If I shall fail, (which heaven avert, & I cannot believe) and I find friendship hath become the handmaid to interest, & that benevolence, in disgust, has quitted the Earth, and sought his native heaven, I have nothing left, but to plunge my Soul into eternity, & rely on the mercies of a benign God.

I am Sir, with due respect yr. Obdt. Servt.

Jno.
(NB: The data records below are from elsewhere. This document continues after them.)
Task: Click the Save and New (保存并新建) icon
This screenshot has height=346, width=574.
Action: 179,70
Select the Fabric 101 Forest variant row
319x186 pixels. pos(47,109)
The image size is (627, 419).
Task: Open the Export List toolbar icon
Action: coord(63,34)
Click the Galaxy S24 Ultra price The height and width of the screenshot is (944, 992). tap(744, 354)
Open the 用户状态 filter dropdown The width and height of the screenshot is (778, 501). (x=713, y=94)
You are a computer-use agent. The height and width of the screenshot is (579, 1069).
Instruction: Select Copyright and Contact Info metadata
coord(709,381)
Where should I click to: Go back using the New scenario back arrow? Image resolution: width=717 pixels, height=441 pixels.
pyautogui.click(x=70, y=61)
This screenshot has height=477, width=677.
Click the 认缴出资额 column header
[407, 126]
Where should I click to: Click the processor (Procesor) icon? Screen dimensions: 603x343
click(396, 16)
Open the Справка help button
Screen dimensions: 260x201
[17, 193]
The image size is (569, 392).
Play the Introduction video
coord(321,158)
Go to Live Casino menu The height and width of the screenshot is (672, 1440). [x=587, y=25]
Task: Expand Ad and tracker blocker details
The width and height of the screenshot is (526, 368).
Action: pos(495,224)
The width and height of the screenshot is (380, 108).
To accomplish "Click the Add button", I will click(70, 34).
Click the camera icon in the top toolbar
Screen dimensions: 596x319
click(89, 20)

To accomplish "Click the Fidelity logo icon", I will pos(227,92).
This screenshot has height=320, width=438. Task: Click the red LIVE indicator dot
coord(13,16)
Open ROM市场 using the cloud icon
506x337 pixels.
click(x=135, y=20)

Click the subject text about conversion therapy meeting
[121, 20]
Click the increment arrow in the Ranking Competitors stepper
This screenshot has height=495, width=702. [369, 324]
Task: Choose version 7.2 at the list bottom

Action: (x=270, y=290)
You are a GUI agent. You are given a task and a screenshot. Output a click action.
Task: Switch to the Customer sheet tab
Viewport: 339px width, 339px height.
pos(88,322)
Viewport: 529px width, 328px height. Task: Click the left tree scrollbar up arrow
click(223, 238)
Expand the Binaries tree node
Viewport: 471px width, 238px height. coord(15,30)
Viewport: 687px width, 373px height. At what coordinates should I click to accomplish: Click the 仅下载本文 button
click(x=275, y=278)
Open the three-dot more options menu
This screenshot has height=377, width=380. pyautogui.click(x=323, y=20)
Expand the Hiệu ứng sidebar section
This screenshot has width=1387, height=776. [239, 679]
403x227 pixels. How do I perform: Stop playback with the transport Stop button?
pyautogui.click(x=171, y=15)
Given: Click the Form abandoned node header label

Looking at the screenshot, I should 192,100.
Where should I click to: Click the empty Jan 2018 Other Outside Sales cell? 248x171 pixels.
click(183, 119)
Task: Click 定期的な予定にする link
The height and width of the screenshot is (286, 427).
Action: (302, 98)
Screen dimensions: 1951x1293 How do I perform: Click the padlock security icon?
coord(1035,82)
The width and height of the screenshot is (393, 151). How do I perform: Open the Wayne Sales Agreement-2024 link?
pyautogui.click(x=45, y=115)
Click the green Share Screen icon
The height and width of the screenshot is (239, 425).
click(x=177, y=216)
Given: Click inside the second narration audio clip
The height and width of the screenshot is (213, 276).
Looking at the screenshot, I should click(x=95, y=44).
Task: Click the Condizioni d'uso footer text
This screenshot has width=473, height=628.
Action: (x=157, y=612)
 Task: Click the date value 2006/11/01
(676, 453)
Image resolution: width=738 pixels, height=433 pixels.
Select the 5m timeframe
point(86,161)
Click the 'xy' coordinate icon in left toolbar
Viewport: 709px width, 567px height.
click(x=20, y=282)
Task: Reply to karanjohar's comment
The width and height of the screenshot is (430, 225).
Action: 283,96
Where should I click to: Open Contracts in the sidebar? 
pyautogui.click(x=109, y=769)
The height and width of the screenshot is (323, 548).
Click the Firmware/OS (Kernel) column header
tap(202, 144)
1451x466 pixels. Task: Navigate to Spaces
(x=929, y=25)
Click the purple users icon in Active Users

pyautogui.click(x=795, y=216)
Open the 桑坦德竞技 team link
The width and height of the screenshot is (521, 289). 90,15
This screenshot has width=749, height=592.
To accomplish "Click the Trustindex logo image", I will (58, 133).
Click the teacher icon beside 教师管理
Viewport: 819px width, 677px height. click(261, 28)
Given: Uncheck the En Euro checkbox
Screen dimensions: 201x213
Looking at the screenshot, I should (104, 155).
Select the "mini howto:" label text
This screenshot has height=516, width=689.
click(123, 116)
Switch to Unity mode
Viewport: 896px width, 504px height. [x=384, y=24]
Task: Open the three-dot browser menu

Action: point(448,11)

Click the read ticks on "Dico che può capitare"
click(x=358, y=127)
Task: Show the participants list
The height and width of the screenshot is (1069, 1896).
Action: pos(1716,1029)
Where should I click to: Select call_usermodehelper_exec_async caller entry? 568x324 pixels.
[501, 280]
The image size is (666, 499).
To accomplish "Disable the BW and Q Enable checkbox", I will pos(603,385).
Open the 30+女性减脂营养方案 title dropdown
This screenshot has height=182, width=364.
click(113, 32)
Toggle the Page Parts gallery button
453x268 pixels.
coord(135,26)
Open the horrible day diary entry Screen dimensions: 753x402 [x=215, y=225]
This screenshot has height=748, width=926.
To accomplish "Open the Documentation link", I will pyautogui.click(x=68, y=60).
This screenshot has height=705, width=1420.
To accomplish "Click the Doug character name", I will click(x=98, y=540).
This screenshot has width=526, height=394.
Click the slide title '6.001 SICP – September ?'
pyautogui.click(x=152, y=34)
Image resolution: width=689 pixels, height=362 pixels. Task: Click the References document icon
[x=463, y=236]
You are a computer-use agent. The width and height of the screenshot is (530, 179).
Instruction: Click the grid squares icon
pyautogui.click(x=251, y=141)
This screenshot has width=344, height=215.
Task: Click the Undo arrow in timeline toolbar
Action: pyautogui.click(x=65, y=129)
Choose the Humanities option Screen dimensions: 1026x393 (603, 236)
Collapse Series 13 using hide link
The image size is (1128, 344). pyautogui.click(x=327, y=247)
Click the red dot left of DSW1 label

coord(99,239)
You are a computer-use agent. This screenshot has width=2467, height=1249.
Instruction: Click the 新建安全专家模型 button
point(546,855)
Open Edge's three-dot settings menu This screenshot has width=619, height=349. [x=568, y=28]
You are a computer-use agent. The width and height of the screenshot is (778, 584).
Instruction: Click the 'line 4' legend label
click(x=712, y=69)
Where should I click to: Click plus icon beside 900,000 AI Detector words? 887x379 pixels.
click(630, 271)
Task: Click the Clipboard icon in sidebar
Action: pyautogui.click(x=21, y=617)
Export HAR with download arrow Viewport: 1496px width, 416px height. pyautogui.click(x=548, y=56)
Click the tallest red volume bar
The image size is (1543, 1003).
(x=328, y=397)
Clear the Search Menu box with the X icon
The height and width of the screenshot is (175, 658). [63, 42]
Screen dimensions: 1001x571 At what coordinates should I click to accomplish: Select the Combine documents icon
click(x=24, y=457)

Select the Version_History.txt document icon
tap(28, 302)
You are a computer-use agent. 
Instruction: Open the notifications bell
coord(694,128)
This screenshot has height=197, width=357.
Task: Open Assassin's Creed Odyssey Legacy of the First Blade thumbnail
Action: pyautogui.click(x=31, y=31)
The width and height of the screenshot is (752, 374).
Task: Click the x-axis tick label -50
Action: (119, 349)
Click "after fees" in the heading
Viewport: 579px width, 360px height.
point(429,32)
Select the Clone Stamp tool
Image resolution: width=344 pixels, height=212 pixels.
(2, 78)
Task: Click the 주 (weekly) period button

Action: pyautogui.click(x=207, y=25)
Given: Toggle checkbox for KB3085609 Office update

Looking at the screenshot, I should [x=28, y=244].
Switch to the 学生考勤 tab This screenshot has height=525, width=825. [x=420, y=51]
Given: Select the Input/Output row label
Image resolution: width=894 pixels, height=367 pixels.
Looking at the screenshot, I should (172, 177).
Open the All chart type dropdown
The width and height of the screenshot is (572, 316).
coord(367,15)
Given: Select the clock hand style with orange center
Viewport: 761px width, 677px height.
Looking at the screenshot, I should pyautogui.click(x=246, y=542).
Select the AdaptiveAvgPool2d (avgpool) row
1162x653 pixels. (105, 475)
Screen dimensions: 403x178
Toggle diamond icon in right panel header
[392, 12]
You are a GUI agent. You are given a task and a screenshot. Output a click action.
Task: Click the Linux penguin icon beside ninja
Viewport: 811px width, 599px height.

Monroe

RC (DLC); addressed: “The President of the United States”; franked; endorsed by TJ as received 22 Sep. and so recorded in SJL.

solicitor for any office: Monroe had most recently requested appointment to office in New Orleans (Monroe to TJ, 11 Sep. 1803, 16 Jan. 1804).

Richard Sparks was an officer with the Third Regiment of Infantry (Heitman, Dictionary description begins Francis B. Heitman, comp., Historical Register and Dictionary of the United States Army, Washington, D.C., 1903, 2 vols. description ends , 1:909; Madison, Papers, Sec. of State Ser., 5:572-3).

lend me that sum: in 1809, Monroe wrote to TJ of his regret over this request for financial aid (RS description begins J. Jefferson Looney and others, eds., The Papers of Thomas Jefferson: Retirement Series, Princeton, 2004- , 15 vols. description ends 1:405-6).